Helices andaggregates of helices (chromatoid bodies) composed of ribosomelike particles appear in cysts and slow-growing trophozoites of Entamoeba invadens. We found that similar helix aggregates were formed abundantly in actively growing E. invadens trophozoites treated with a variety of direct or indirect inhibitors of protein synthesis. The inhibitor-induced helices appeared cytochemically and ultrastructurally identical to those seen in cysts. Numerous single helices and small arrays occurred randomly distributed throughout the trophozoite cytoplasm within 15 min after treatment with NaF, which rapidly and completely stopped all nucleic acid and protein synthesis. Cycloheximide (CH), which inhibited protein synthesis as effectively a NaF, stimulated aggregate formation more slowly, and only after a delay of 30-60 min. CH temporarily blocked NaF-stimulated aggregated formation. Aggregation was slowest with actinomycin-D, which strongly inhibited RNA synthesis but depressed protein synthesis only slowly. These results suggested that release of ribosomes from mRNA was required for aggregation. Inhibition by CH was reversible, and aggregates disappeared from CH-treated amebas shortly after they were transferred to inhibitor-free frowth medium. There was no evidence that helices assembled about a structural organizer within the cell or that the process involved metabloc activity. It was concluded that the inhibitor-induced helices were composed of mature, normally functional ribosomes and that helix formation was a spontaneous and reversible consequence of the accumulation withing the cell of free monosomes (or subunits) which were prevented from binding to mRNA.

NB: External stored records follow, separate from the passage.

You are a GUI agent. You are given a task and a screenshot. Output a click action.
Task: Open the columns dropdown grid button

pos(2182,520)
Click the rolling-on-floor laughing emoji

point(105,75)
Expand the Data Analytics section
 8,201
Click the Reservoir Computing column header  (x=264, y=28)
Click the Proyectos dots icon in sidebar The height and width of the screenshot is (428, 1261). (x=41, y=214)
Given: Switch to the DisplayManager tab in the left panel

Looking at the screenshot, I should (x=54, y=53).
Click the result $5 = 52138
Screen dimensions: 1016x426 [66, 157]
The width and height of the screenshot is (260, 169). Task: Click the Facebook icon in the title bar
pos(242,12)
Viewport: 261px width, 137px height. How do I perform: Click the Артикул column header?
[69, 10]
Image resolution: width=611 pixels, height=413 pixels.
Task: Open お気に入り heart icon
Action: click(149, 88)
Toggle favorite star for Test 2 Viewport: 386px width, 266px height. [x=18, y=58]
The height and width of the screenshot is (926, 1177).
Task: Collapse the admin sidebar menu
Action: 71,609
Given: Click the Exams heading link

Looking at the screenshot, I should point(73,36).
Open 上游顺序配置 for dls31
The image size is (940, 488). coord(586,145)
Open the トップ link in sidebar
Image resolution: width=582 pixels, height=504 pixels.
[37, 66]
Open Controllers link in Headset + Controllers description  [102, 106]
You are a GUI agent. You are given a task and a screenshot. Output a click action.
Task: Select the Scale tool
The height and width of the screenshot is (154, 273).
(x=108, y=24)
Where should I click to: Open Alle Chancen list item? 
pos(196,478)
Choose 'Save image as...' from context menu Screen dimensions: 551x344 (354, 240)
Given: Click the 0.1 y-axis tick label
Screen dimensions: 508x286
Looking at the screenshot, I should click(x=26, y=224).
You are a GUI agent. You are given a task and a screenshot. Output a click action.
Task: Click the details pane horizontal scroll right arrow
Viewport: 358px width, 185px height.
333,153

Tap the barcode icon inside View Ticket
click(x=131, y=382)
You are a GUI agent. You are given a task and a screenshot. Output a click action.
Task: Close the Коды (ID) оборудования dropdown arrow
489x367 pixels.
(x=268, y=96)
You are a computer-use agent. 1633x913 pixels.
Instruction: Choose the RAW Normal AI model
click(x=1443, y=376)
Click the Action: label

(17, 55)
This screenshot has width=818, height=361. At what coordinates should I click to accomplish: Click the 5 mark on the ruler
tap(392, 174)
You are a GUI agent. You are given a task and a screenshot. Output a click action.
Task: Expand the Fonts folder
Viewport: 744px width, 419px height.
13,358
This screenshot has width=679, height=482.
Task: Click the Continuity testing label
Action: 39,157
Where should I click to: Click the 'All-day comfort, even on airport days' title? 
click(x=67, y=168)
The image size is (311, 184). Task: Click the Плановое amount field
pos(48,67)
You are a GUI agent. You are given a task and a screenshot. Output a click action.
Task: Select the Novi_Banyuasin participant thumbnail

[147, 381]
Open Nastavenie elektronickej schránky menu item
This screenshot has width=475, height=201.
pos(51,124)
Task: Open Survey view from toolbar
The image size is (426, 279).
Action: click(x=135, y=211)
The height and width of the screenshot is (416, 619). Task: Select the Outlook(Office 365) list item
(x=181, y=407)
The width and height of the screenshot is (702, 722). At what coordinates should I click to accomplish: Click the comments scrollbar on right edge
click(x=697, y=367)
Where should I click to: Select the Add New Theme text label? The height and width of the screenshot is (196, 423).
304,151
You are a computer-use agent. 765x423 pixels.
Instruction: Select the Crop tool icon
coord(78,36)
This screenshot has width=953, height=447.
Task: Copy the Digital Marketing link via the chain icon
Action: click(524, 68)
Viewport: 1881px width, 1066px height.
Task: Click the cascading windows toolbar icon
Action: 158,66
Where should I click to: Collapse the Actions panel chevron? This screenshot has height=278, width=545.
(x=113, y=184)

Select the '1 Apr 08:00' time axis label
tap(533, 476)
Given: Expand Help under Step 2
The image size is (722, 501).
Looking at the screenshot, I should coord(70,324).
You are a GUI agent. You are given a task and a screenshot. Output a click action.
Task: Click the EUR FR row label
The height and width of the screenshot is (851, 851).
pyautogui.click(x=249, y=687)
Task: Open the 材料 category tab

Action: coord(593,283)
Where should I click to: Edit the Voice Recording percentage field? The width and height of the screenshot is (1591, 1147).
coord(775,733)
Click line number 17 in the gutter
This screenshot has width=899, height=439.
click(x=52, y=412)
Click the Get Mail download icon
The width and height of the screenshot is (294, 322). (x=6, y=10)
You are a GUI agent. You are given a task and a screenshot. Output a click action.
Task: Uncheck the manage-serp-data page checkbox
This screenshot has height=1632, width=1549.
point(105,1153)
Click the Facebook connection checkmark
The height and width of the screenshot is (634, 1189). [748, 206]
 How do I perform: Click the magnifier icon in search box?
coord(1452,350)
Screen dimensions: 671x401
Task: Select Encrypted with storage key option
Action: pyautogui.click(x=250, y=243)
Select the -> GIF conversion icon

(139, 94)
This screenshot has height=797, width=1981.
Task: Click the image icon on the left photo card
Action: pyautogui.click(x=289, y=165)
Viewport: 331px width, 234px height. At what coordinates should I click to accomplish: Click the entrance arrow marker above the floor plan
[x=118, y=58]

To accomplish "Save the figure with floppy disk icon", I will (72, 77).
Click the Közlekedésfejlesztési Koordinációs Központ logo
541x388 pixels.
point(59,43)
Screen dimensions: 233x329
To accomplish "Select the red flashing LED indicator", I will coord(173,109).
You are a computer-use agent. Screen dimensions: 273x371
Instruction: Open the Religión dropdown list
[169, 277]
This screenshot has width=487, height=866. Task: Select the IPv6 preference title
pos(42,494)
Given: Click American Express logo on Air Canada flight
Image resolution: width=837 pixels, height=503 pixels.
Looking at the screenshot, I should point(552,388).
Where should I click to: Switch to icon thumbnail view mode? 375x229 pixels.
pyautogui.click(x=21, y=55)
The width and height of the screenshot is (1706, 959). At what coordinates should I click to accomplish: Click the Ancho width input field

Comparision of the structure and function of polysomal and helical ribosomes from Entamoeba invadens.

Some structural and functional properties of ribosomes from polysomes and from helix aggregates of Entamoeba invadens have been compared by sucrose gradient analysis and assays of in vitro protein synthesis. Actively growing trophozoites, lacking helices, presented normal polysome profiles in sucrose gradients. The single large ribosomal helix aggregate (chromoatoid body) of cysts diappeared as the cells were disrupted. Gradient profiles of cyst extracts contained predominantly large and small ribosome subunit peaks and no evidence of remaining helix fragments of mRNA-bound polysomes. Sequential profiles of trophozoites incubated with NaF or cycloheximide (which both stimulate ribosome aggregation, but at different rates) showed that polysome breakdown occurred before aggregates appeared and, again, that helices broke down to subunits in vitro. Radioactive ribosomes synthesized during vegetative growth were collected into helices during encystation. Subunits of these ribosomes cosedimented with comparable particles isolated from trophozoites. Ribosomes from both trophozoites and cysts were active in cell-free protein synthesis, although activity in cyst extracts required the addition of trophozoite-soluble fraction. It was concluded that ribosomes from polysomes and helices in E. invadens were probably identical and that the ability to form helices was an intrinsic property of mature mRNA-free ribosomes of this organism.